→ Materiale dell'esercizio:
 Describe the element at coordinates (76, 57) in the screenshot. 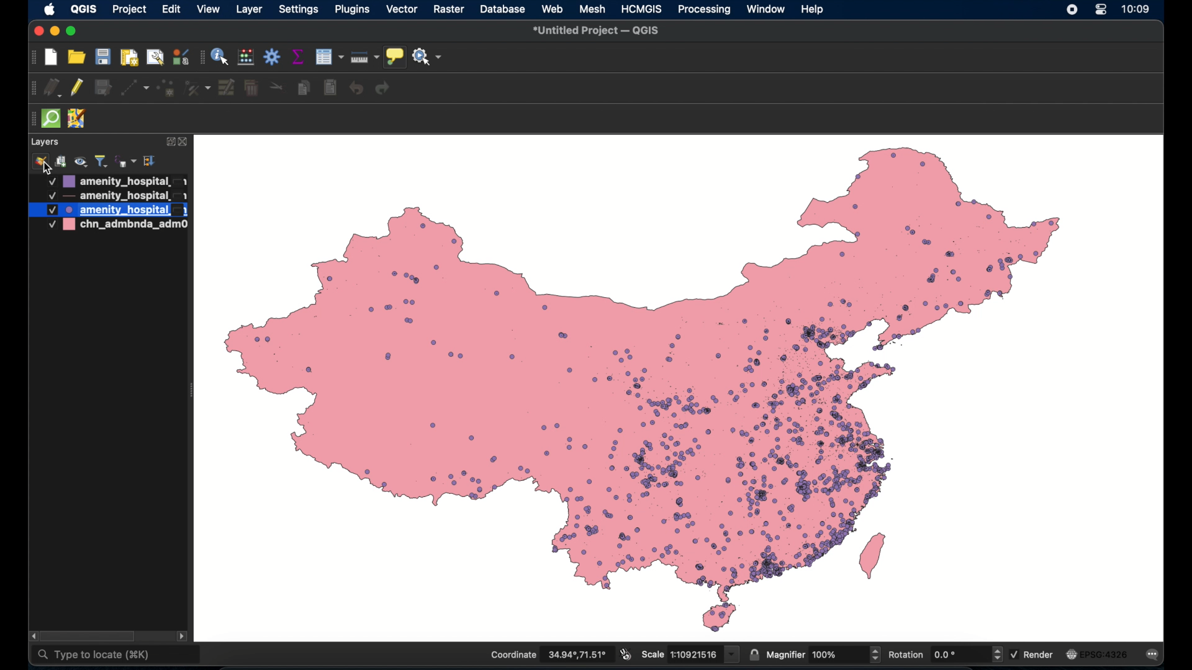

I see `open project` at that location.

...

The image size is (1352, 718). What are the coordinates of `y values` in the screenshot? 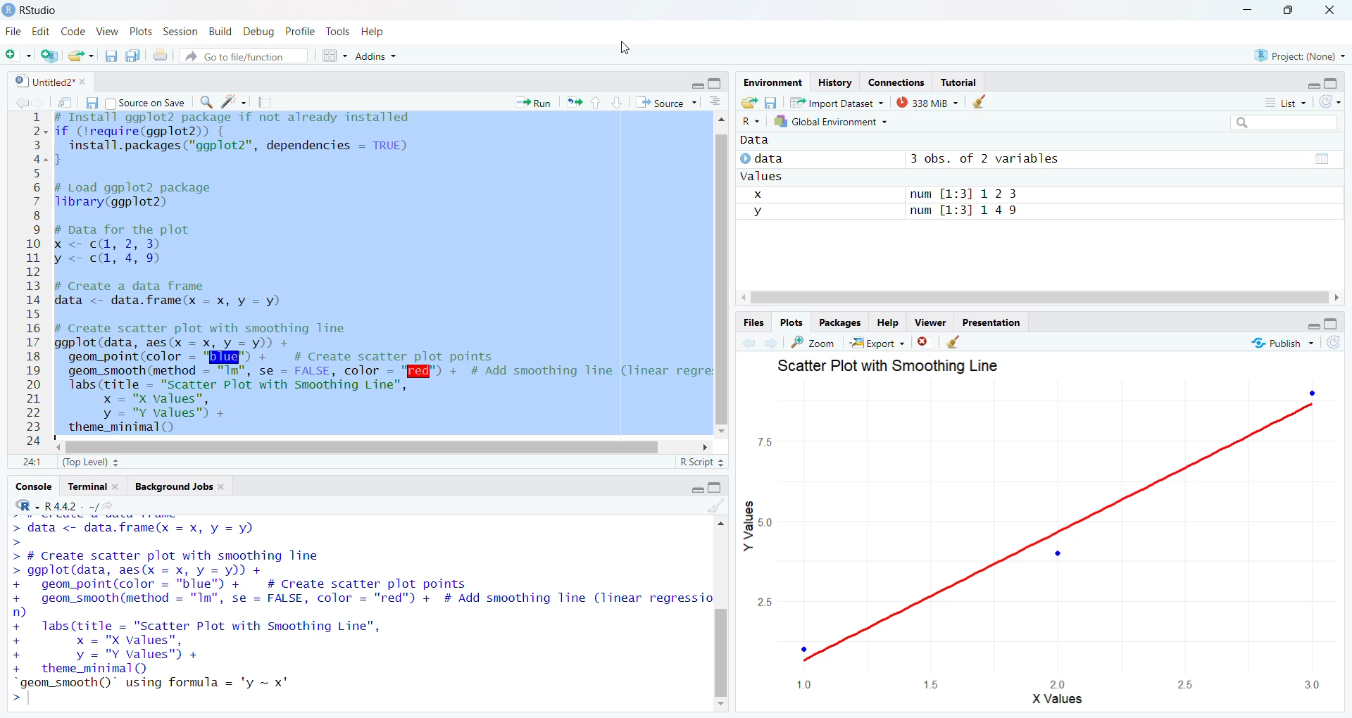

* * *

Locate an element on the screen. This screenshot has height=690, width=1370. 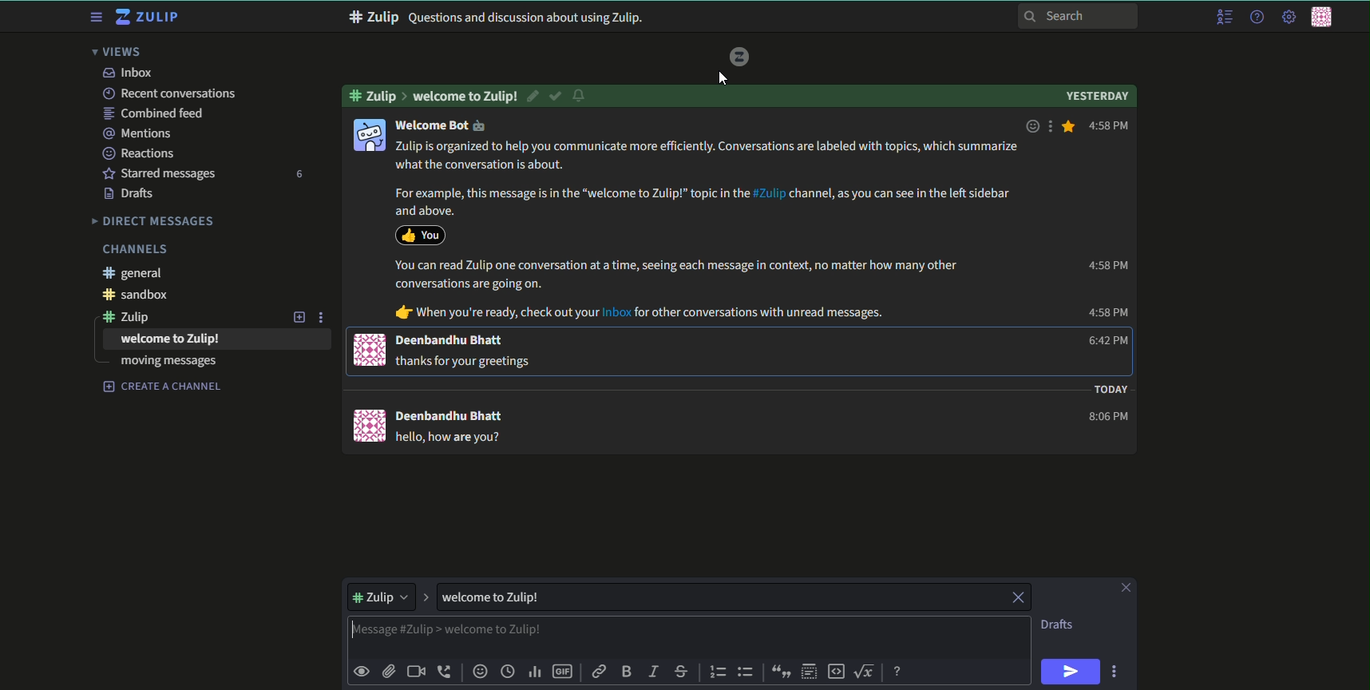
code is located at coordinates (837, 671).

→ Problema assegnato: Modifica le righe partendo da quella che contiene "Describe the element" e fermandoti dopo quella che contiene "at that location.": sostituisci "element" con "item" e lascia invariato tutto il resto. Riporta solo queste righe, senza le immagini.

→ Risultato atteso:
 Describe the item at coordinates (76, 57) in the screenshot. 

I see `open project` at that location.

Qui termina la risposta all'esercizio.